- [WHAT YOU ARE ASKED TO DO]: Return every entry below word for word, keeping each line as it stands.

/---

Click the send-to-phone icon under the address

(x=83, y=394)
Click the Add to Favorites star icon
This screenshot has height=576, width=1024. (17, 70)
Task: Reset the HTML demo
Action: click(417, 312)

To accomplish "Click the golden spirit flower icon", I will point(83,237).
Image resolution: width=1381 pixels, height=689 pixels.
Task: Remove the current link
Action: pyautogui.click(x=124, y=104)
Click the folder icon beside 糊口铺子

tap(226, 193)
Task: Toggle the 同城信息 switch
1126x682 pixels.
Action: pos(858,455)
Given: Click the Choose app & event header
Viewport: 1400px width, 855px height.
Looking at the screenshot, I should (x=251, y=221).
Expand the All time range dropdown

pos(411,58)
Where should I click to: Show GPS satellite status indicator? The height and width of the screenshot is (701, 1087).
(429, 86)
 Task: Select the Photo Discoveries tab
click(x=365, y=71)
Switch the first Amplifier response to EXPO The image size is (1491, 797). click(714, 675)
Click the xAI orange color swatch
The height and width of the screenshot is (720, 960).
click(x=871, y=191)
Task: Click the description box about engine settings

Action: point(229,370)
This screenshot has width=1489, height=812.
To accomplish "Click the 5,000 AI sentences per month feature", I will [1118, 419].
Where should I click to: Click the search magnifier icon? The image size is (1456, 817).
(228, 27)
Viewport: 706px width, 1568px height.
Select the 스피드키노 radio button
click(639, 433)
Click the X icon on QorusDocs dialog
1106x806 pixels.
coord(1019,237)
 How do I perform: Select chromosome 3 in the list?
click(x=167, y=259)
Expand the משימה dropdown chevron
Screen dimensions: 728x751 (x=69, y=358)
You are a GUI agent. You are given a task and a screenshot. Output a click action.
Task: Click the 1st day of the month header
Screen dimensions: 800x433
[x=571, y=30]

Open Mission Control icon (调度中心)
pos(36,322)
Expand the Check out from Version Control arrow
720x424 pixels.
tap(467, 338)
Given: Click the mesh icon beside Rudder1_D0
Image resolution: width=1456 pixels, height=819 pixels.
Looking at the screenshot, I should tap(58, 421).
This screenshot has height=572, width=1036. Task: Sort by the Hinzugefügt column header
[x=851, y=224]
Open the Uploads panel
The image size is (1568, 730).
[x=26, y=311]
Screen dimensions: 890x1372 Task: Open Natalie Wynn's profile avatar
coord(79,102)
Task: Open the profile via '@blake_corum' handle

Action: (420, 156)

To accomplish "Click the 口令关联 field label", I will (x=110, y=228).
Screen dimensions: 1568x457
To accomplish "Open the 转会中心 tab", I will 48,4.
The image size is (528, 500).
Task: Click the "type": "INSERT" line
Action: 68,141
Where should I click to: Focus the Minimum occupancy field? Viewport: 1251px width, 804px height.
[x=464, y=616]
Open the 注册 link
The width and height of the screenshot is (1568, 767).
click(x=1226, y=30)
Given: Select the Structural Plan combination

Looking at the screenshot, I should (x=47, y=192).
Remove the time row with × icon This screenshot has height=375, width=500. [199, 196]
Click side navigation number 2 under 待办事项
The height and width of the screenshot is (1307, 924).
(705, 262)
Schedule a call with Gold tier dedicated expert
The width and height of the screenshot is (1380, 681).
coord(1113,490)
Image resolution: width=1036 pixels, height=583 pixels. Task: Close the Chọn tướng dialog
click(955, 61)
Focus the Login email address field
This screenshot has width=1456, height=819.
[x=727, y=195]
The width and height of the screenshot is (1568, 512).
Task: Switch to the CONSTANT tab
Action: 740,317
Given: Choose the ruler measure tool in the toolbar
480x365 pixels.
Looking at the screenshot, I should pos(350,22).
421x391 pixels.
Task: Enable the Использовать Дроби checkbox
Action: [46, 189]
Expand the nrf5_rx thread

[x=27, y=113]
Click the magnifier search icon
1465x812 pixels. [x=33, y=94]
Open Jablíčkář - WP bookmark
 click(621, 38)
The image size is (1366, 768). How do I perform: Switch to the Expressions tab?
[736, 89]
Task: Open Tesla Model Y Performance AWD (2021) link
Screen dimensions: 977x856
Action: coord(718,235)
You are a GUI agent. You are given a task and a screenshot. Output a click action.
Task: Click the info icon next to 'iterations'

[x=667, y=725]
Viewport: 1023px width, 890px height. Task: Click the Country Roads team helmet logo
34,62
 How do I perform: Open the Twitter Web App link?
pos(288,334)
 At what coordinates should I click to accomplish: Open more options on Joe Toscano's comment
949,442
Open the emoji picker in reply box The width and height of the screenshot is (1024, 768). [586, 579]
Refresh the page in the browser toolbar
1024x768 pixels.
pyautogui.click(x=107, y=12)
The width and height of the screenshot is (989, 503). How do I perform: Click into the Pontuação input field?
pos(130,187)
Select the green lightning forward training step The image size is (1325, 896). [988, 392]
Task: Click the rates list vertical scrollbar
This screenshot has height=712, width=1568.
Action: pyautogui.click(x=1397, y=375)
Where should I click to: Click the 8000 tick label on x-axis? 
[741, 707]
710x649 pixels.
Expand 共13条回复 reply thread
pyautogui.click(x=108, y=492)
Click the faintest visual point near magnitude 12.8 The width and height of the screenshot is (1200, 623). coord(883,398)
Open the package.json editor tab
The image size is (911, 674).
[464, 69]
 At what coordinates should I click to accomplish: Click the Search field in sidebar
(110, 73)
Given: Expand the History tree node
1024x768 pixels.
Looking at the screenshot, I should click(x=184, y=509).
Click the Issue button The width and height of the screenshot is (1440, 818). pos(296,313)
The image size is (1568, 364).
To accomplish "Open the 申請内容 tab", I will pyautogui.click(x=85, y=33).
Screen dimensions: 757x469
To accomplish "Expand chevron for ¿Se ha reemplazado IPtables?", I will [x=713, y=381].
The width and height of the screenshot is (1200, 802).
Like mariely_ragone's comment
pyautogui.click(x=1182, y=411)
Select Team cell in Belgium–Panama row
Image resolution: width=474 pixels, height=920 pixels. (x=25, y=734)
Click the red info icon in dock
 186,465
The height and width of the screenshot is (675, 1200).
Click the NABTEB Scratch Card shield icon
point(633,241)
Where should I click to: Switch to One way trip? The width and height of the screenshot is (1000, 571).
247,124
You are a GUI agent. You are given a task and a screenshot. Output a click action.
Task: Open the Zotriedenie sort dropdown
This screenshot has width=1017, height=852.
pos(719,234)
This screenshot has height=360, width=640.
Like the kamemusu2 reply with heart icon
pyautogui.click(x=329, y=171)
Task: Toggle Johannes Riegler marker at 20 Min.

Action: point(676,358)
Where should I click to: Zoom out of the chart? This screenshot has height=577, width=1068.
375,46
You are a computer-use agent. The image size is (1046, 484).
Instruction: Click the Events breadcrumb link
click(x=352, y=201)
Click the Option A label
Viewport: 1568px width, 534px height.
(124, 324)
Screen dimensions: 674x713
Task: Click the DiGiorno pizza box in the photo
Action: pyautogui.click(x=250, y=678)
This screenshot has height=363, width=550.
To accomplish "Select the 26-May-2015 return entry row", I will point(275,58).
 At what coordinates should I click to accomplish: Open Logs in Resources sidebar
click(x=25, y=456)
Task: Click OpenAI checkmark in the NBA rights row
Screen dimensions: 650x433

\---

- [SOLUTION FOR THIS PROBLEM]:
Click the send-to-phone icon under the address

(x=83, y=394)
Click the Add to Favorites star icon
This screenshot has height=576, width=1024. (17, 70)
Task: Reset the HTML demo
Action: click(417, 312)

To accomplish "Click the golden spirit flower icon", I will point(83,237).
Image resolution: width=1381 pixels, height=689 pixels.
Task: Remove the current link
Action: pyautogui.click(x=124, y=104)
Click the folder icon beside 糊口铺子

tap(226, 193)
Task: Toggle the 同城信息 switch
1126x682 pixels.
Action: pos(858,455)
Given: Click the Choose app & event header
Viewport: 1400px width, 855px height.
Looking at the screenshot, I should (x=251, y=221).
Expand the All time range dropdown

pos(411,58)
Where should I click to: Show GPS satellite status indicator? The height and width of the screenshot is (701, 1087).
(429, 86)
 Task: Select the Photo Discoveries tab
click(x=365, y=71)
Switch the first Amplifier response to EXPO The image size is (1491, 797). click(714, 675)
Click the xAI orange color swatch
The height and width of the screenshot is (720, 960).
click(x=871, y=191)
Task: Click the description box about engine settings

Action: point(229,370)
This screenshot has width=1489, height=812.
To accomplish "Click the 5,000 AI sentences per month feature", I will [1118, 419].
Where should I click to: Click the search magnifier icon? The image size is (1456, 817).
(228, 27)
Viewport: 706px width, 1568px height.
Select the 스피드키노 radio button
click(639, 433)
Click the X icon on QorusDocs dialog
1106x806 pixels.
coord(1019,237)
 How do I perform: Select chromosome 3 in the list?
click(x=167, y=259)
Expand the משימה dropdown chevron
Screen dimensions: 728x751 (x=69, y=358)
You are a GUI agent. You are given a task and a screenshot. Output a click action.
Task: Click the 1st day of the month header
Screen dimensions: 800x433
[x=571, y=30]

Open Mission Control icon (调度中心)
pos(36,322)
Expand the Check out from Version Control arrow
720x424 pixels.
tap(467, 338)
Given: Click the mesh icon beside Rudder1_D0
Image resolution: width=1456 pixels, height=819 pixels.
Looking at the screenshot, I should tap(58, 421).
This screenshot has height=572, width=1036. Task: Sort by the Hinzugefügt column header
[x=851, y=224]
Open the Uploads panel
The image size is (1568, 730).
[x=26, y=311]
Screen dimensions: 890x1372 Task: Open Natalie Wynn's profile avatar
coord(79,102)
Task: Open the profile via '@blake_corum' handle

Action: (420, 156)

To accomplish "Click the 口令关联 field label", I will (x=110, y=228).
Screen dimensions: 1568x457
To accomplish "Open the 转会中心 tab", I will 48,4.
The image size is (528, 500).
Task: Click the "type": "INSERT" line
Action: 68,141
Where should I click to: Focus the Minimum occupancy field? Viewport: 1251px width, 804px height.
[x=464, y=616]
Open the 注册 link
The width and height of the screenshot is (1568, 767).
click(x=1226, y=30)
Given: Select the Structural Plan combination

Looking at the screenshot, I should (x=47, y=192).
Remove the time row with × icon This screenshot has height=375, width=500. [199, 196]
Click side navigation number 2 under 待办事项
The height and width of the screenshot is (1307, 924).
(705, 262)
Schedule a call with Gold tier dedicated expert
The width and height of the screenshot is (1380, 681).
coord(1113,490)
Image resolution: width=1036 pixels, height=583 pixels. Task: Close the Chọn tướng dialog
click(955, 61)
Focus the Login email address field
This screenshot has width=1456, height=819.
[x=727, y=195]
The width and height of the screenshot is (1568, 512).
Task: Switch to the CONSTANT tab
Action: 740,317
Given: Choose the ruler measure tool in the toolbar
480x365 pixels.
Looking at the screenshot, I should pos(350,22).
421x391 pixels.
Task: Enable the Использовать Дроби checkbox
Action: [46, 189]
Expand the nrf5_rx thread

[x=27, y=113]
Click the magnifier search icon
1465x812 pixels. [x=33, y=94]
Open Jablíčkář - WP bookmark
 click(621, 38)
The image size is (1366, 768). How do I perform: Switch to the Expressions tab?
[736, 89]
Task: Open Tesla Model Y Performance AWD (2021) link
Screen dimensions: 977x856
Action: coord(718,235)
You are a GUI agent. You are given a task and a screenshot. Output a click action.
Task: Click the info icon next to 'iterations'

[x=667, y=725]
Viewport: 1023px width, 890px height. Task: Click the Country Roads team helmet logo
34,62
 How do I perform: Open the Twitter Web App link?
pos(288,334)
 At what coordinates should I click to accomplish: Open more options on Joe Toscano's comment
949,442
Open the emoji picker in reply box The width and height of the screenshot is (1024, 768). [586, 579]
Refresh the page in the browser toolbar
1024x768 pixels.
pyautogui.click(x=107, y=12)
The width and height of the screenshot is (989, 503). How do I perform: Click into the Pontuação input field?
pos(130,187)
Select the green lightning forward training step The image size is (1325, 896). [988, 392]
Task: Click the rates list vertical scrollbar
This screenshot has height=712, width=1568.
Action: pyautogui.click(x=1397, y=375)
Where should I click to: Click the 8000 tick label on x-axis? 
[741, 707]
710x649 pixels.
Expand 共13条回复 reply thread
pyautogui.click(x=108, y=492)
Click the faintest visual point near magnitude 12.8 The width and height of the screenshot is (1200, 623). coord(883,398)
Open the package.json editor tab
The image size is (911, 674).
[464, 69]
 At what coordinates should I click to accomplish: Click the Search field in sidebar
(110, 73)
Given: Expand the History tree node
1024x768 pixels.
Looking at the screenshot, I should click(x=184, y=509).
Click the Issue button The width and height of the screenshot is (1440, 818). pos(296,313)
The image size is (1568, 364).
To accomplish "Open the 申請内容 tab", I will pyautogui.click(x=85, y=33).
Screen dimensions: 757x469
To accomplish "Expand chevron for ¿Se ha reemplazado IPtables?", I will [x=713, y=381].
The width and height of the screenshot is (1200, 802).
Like mariely_ragone's comment
pyautogui.click(x=1182, y=411)
Select Team cell in Belgium–Panama row
Image resolution: width=474 pixels, height=920 pixels. (x=25, y=734)
Click the red info icon in dock
 186,465
The height and width of the screenshot is (675, 1200).
Click the NABTEB Scratch Card shield icon
point(633,241)
Where should I click to: Switch to One way trip? The width and height of the screenshot is (1000, 571).
247,124
You are a GUI agent. You are given a task and a screenshot. Output a click action.
Task: Open the Zotriedenie sort dropdown
This screenshot has width=1017, height=852.
pos(719,234)
This screenshot has height=360, width=640.
Like the kamemusu2 reply with heart icon
pyautogui.click(x=329, y=171)
Task: Toggle Johannes Riegler marker at 20 Min.

Action: point(676,358)
Where should I click to: Zoom out of the chart? This screenshot has height=577, width=1068.
375,46
You are a computer-use agent. The image size is (1046, 484).
Instruction: Click the Events breadcrumb link
click(x=352, y=201)
Click the Option A label
Viewport: 1568px width, 534px height.
(124, 324)
Screen dimensions: 674x713
Task: Click the DiGiorno pizza box in the photo
Action: pyautogui.click(x=250, y=678)
This screenshot has height=363, width=550.
To accomplish "Select the 26-May-2015 return entry row", I will point(275,58).
 At what coordinates should I click to accomplish: Open Logs in Resources sidebar
click(x=25, y=456)
Task: Click OpenAI checkmark in the NBA rights row
Screen dimensions: 650x433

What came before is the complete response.